PER AVVIARE LA TRANSIZIONE PROTEICA, prima di tutto sarà necessario produrre nuove proteine vegetali. Ma si parte in salita: l’UE soffre di una cronica carenza di colture proteiche, per lo più leguminose, sia per l’alimentazione umana sia per quella animale, e infatti importa il 75% del suo fabbisogno da Brasile, Argentina e Stati Uniti, mentre riserva solo il 3% della superficie agricola a queste colture, completamente trascurate anche dalla ricerca. Individuate le varietà ideali, Smart Protein si propone di innovare i metodi di estrazione delle proteine per poi metterle a disposizione dell’industria che con queste produrrà nuovi cibi sostitutivi della carne. Quali esattamente non è dato sapere: l’orientamento dell’industria è cercare di imitare la fettina, la coscia di pollo, il salame, persino il pesce e le uova, oltre ai sostituiti di latte e formaggio.

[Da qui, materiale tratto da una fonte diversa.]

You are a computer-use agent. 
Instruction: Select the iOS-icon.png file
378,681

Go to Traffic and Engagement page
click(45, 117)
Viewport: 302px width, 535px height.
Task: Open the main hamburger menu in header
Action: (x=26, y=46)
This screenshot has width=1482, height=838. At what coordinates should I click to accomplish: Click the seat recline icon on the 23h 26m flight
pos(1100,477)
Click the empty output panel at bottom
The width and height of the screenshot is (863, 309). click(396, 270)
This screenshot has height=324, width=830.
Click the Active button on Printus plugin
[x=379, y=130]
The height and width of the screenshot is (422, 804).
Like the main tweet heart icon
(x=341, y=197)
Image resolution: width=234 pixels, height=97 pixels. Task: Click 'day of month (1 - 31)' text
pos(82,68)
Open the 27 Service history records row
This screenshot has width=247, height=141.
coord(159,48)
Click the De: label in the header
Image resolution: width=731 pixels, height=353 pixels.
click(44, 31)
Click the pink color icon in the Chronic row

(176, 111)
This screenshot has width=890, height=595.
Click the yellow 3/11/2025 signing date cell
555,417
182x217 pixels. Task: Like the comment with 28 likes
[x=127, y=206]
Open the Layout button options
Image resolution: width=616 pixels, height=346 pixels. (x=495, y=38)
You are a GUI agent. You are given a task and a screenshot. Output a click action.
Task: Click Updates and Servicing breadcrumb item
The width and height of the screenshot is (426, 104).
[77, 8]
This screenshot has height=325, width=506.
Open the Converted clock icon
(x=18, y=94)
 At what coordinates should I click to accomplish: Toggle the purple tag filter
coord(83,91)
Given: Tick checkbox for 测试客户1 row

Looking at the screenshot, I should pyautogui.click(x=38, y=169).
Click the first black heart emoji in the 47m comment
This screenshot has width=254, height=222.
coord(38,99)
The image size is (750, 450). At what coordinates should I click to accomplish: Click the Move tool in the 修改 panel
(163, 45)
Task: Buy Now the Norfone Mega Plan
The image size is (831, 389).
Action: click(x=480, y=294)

Qualcosa sugli scaffali c’è già, l’industria ci lavora da tempo: in novembre i supermercati Migros hanno messo in vendita il primo uovo a base vegetale che sembra un uovo, ma non l’ha fatto una gallina. Nestlé ha annunciato di aver investito 4 milioni di dollari per mettere a punto qualcosa che assomigli alla pelle del pollo per rendere più realistiche le sue ali di pollo vegane. È questo che chiede il mercato in cambio di un minor consumo di proteine animali? Secondo il Wageningen Economic Research, che ha esaminato e confrontato i risultati di 91 articoli scientifici, «i fattori che influenzano l’accettabilità sono il sapore, la salute, la consuetudine, la neofobia alimentare, cioè la paura a provare cibi sconosciuti, il disgusto e le norme sociali». Le aziende scommettono sulla consuetudine, guai a uscire dalla comfort-zone. Secondo un sondaggio svolto all’interno del progetto Smart Protein tra 7500 consumatori che fanno regolarmente la spesa (50% uomini, 50% donne, in 10 paesi europei), se i sostituiti vegetali avessero «identico sapore e consistenza» il 36% comprerebbe carne vegetale – e di questi il 22% sarebbe disposto a pagarla anche di più – il 26% comprerebbe sostituti dei formaggi, il 31% sostituti dei salmone, il 29% di tonno. Nella scelta dei sostituiti delle proteine animali, il fattore che più conta è il gusto (40%), seguito da salubrità (34%), freschezza (29%). In generale, il 30% del campione europeo si dichiara flexitariano, cioè ha ridotto il consumo di carne che mangia solo occasionalmente; un altro 10% non ne consuma affatto – perché vegetariano (5%), vegano (2%) o pescetariano (3%) – mentre il 60% del campione si dice onnivoro.

TRA GLI ITALIANI INTERVISTATI, LA PERCENTUALE DI FLEXITARIANI è un po’ più bassa rispetto alla media (25%), mentre vegetariani e vegani sono complessivamente il 6%. Rispetto ad altri consumatori europei, gli italiani sono tra quelli che mostrano la più alta propensione a diminuire il consumo di latticini: il 33% ha dichiarato che ridurrà il consumo di latte, yogurt e formaggio nei sei mesi successivi e che vedrebbe con favore in vendita nei supermercati mozzarella vegetale grattugiata (36%) e formaggio stagionato grattugiato (27%). Tra gli ingredienti vegetali sostitutivi, gli italiani preferiscono patate, riso e mandorle e sono anche i consumatori più attenti in Europa, insieme ai rumeni, a considerare importante la certificazione biologica sui prodotti a base di proteine vegetali.